[TASK DESCRIPTION] Your reply must contain exactly the lines running from the one with "Viewport: 650px width, 433px height." to the last line of the entries below, both included, and no other lines.

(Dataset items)
= = = =

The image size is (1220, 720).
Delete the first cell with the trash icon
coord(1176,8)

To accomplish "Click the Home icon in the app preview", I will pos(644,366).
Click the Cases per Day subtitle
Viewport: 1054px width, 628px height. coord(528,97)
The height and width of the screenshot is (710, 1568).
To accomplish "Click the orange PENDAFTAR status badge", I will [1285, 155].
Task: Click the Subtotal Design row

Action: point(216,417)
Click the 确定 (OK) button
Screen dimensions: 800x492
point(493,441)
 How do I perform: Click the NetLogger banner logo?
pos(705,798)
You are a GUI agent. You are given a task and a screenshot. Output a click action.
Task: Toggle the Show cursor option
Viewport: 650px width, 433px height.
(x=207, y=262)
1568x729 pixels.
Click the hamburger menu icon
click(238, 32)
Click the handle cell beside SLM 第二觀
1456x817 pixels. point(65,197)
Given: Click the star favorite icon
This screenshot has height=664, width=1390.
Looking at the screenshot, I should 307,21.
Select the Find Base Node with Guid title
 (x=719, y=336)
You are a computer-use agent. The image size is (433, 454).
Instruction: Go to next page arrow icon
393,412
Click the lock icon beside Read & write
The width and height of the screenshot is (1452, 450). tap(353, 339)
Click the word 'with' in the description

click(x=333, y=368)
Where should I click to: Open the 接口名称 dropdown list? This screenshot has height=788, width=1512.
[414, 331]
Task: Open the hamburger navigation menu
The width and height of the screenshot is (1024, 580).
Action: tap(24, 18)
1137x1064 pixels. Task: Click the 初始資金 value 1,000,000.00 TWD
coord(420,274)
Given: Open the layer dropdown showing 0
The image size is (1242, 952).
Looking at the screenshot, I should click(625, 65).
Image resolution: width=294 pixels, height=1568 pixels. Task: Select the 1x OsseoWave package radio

= = = =

[WRITTEN REPLY]
Viewport: 650px width, 433px height.
(x=207, y=262)
1568x729 pixels.
Click the hamburger menu icon
click(238, 32)
Click the handle cell beside SLM 第二觀
1456x817 pixels. point(65,197)
Given: Click the star favorite icon
This screenshot has height=664, width=1390.
Looking at the screenshot, I should 307,21.
Select the Find Base Node with Guid title
 (x=719, y=336)
You are a computer-use agent. The image size is (433, 454).
Instruction: Go to next page arrow icon
393,412
Click the lock icon beside Read & write
The width and height of the screenshot is (1452, 450). tap(353, 339)
Click the word 'with' in the description

click(x=333, y=368)
Where should I click to: Open the 接口名称 dropdown list? This screenshot has height=788, width=1512.
[414, 331]
Task: Open the hamburger navigation menu
The width and height of the screenshot is (1024, 580).
Action: tap(24, 18)
1137x1064 pixels. Task: Click the 初始資金 value 1,000,000.00 TWD
coord(420,274)
Given: Open the layer dropdown showing 0
The image size is (1242, 952).
Looking at the screenshot, I should click(625, 65).
Image resolution: width=294 pixels, height=1568 pixels. Task: Select the 1x OsseoWave package radio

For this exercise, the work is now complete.